Although the judge can be replicated as many times as required as it works independently for each run, such is not the case for Web Interface. Each web container stores session on their respective filesystem and thus can be replicated only on the same host with volume mount to the same location on the host machine. If you replicate without volume mount or on different host machines, then the subsequent calls may go to different containers and the user will be logged out. I am currently working to solve this limitation and will fix this in a future version. You can check issue #17 for more information.
The following steps are needed to be done to deploy Aurora on production.
For this, we will be using the official docker MySQL image. First, we create folders for our initialization scripts. To do this, we run the following commands.
mkdir DB
cd DB
wget https://raw.githubusercontent.com/pushkar8723/aurora/master/DB/2015_05-04_01_aurora_main.sql
wget https://raw.githubusercontent.com/pushkar8723/aurora/master/DB/2017_04_15_01_currentContest_variable.sql
wget https://raw.githubusercontent.com/pushkar8723/aurora/master/DB/2017_04_15_02_sample_input_output_field.sql
cd ..This will create a DB folder and pull initialization SQL files from GitHub repo. If you are already running an older version and want to migrate your legacy data, then export data in problems, teams, sub_code and runs the table in SQL files and put them in this directory.

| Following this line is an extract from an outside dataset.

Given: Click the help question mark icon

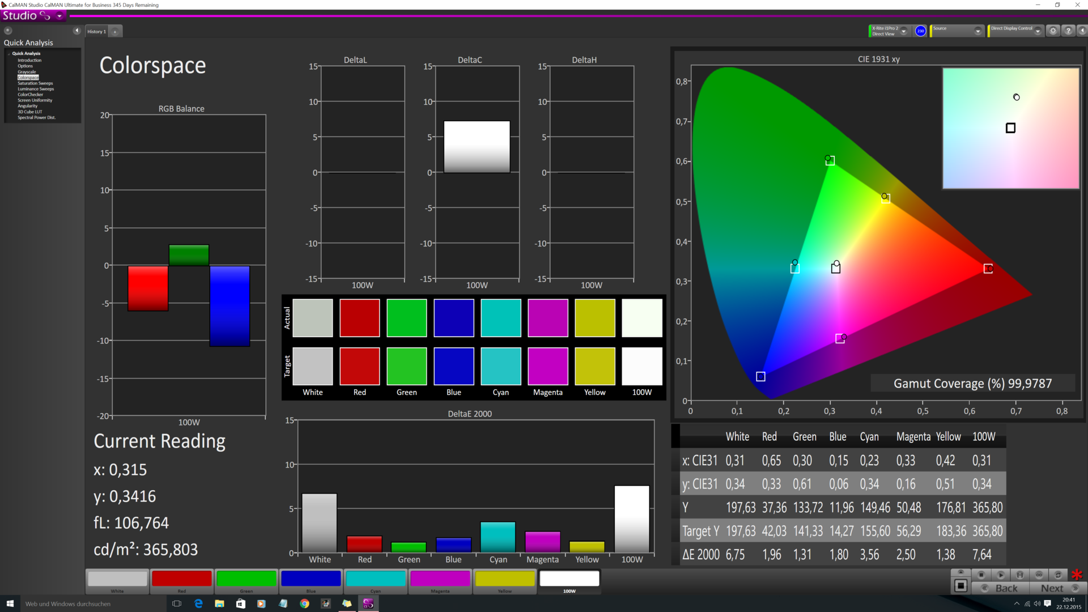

Since you wouldn't want your data to be lost each time you update MySQL container, you would also need to save data in a directory. For this, we will create a data directory inside your DB directory and mount it. Note: This will also tie your MySQL instance to a host making it hard to scale. To work around this, look for articles on setting up MySQL clusters using docker on the internet.
Finally, create a docker secret for your MySQL root password
echo 'YourRootPassword' | docker secret create mysql_password -
This part is relatively easy, all you need to do is pull a conf file. A sample file is present in GitHub repo, just changing server name and server admin should be good enough to get started. The file will look similar to
Just run the following commands to create the conf directory and pull the sample configuration.
mkdir conf
cd conf
wget https://raw.githubusercontent.com/pushkar8723/aurora/master/conf/000-default.conf
cd ..
Now, we will be mounting this file inside the docker container, which will again bring in the scalability concerns. For this, you can propagate the conf folder to each node or keep this file in docker secret and include the secret in conf file instead.
After, your DB and configuration setup is done. You can now start your docker swarm cluster. Run the following command to initialize the swarm on the master node.
docker swarm init
This will print out the command to add other nodes to the cluster. Go, to each node and run that command.
For this follow our Docker Setup guide
Now, we are ready to deploy our Aurora stack. Just pull the prod compose file and run the deploy command
wget https://github.com/pushkar8723/aurora/blob/master/docker-compose.prod.yml
docker stack deploy -c docker-compose.prod.yml --with-registry-auth aurora
This will deploy aurora and run it on port 8080. Your MySQL database will not be accessible as its port is not bound to host. To change these, update or add the relevant section in the docker-compose file.
If you also want to setup SSL Certificates then check our guide.
Even if you are deploying Aurora on just one box, it is recommended that you follow this guide. Check our security check documentation for docker secrets to understand why.